View larger version (23K): [in this window] [in a new window]   Figure 2. Effects of PI3K ablation on spontaneous AP frequency in isolated SAN myocytes. A and B, Representative recordings of spontaneous APs in control conditions and following application of the cAMP/PKA antagonist Rp-cAMP (1x10–4 mol/L) in PI3K+/+ and PI3K–/– myocytes. Recordings were made using the whole-cell configuration of the patch-clamp technique, and Rp-cAMP was included in the recording pipette, so that it could enter the cells by diffusion. C, Summary data demonstrating that spontaneous AP frequency was elevated in PI3K–/– myocytes in a cAMP/PKA-dependent fashion. *P<0.05 between genotypes under the same conditions. P<0.05 for Rp-cAMP vs control within genotypes; n values in parentheses. Measurements were performed at room temperature (22°C to 23°C).

To explore the ionic basis for the changes in AP-firing frequency, we measured I_Ca,L and I_f because these currents alter the spontaneous firing rate of SAN myocytes in a cAMP-dependent manner by influencing the DD slope. Figure 3 shows representative I_Ca,L recordings, originating from Ca_V1.2 and Ca_V1.3 channels, measured with voltage-clamp protocols designed to minimize T-type Ca²⁺ currents.²¹ These recordings were done in the presence of tetrodotoxin (3x10^–5 mol/L) or QX-314 (3x10^–2 mol/L) to block voltage-gated Na⁺ channels. I_Ca,L current densities were larger (P<0.05), and the peak of the current–voltage relationship (I-V) curve was shifted toward negative potentials in PI3K^–/– versus PI3K^+/+ SAN myocytes. Note that these I-V curves peak at more negative membrane potentials than ventricular myocytes because of the functional expression of the Ca_V1.3 channel isoform.²¹ To better quantify the differences in I_Ca,L between the groups, steady-state conductance analysis was performed, which revealed that the maximum conductance (G_max) was elevated (P<0.05) in PI3K^–/– (93.5±7.5 pS/pF) compared with PI3K^+/+ (72.7±7.9 pS/pF) SAN myocytes (Figure 3C). Furthermore, the voltage required for 50% channel activation (V_1/2) was shifted (P<0.05) leftward from –30.6±1.7 mV for PI3K^+/+ SAN myocytes to –38.5±2.0 mV in PI3K^–/– SAN myocytes (Figure 3C). Despite clear differences in channel activation, no differences (P=0.89) in the time constants for I_Ca,L inactivation (ie, _fast and _slow) were observed between genotypes (supplemental Figure I). These changes in channel activation are expected to increase depolarizing currents leading to increased DD slopes and spontaneous firing frequencies.

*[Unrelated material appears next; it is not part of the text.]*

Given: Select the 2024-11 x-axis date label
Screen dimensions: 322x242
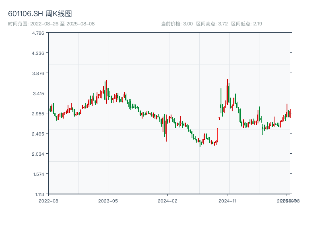Looking at the screenshot, I should [227, 200].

View larger version (19K): [in this window] [in a new window]   Figure 3. Effects of PI3K ablation on ICa,L in SAN myocytes. A, Representative current recordings of SAN ICa,L in myocytes from PI3K+/+ and PI3K–/– mice. B, Summary I-V curves demonstrating that SAN ICa,L current density was elevated in PI3K–/– mice (n=26 myocytes) compared with wild-type controls (n=21 myocytes). *P<0.05 at the given membrane potential. C, Activation curves for ICa,L conductance in SAN myocytes demonstrating that Gmax was elevated and V1/2 of activation was left shifted in PI3K–/– SAN myocytes compared with wild-type SAN myocytes (see text for details). D, Representative ICa,L recordings (250-ms voltage-clamp step to –10 mV) in SAN myocytes from PI3K+/+ mice and PI3K–/– mice before and after application of Rp-cAMP (1x10–4 mol/L). E, Summary data for the effects of Rp-cAMP on peak ICa,L. *P<0.05 between genotypes under the same conditions, P<0.05 for Rp-cAMP vs control within the same genotype (n values in parentheses).

Because the increase in G_max and the shift in V_1/2 for I_Ca,L in PI3K^–/– SAN myocytes are reminiscent of changes observed following activation of cAMP/PKA in the myocardium, we examined the effects of the cAMP/PKA antagonist Rp-cAMP (1x10^–4 mol/L) on I_Ca,L measured at –10 mV, a voltage at which the conductance is maximal. As summarized in Figure 3D and 3E, Rp-cAMP had no effect (P=0.30) on I_Ca,L in PI3K^+/+ SAN myocytes but reduced (P<0.05) peak I_Ca,L in PI3K^–/– to levels not different from PI3K^+/+ myocytes in the presence or absence of Rp-cAMP. Similarly, Rp-cAMP had no effect (P=0.12) on G_max or V_1/2 of activation for I_Ca,L in PI3K^+/+ SAN myocytes but reduced (P<0.05) G_max and shifted V_1/2 in PI3K^–/– SAN myocytes to values that were not different (P=0.48) from PI3K^+/+ (supplemental Figure II).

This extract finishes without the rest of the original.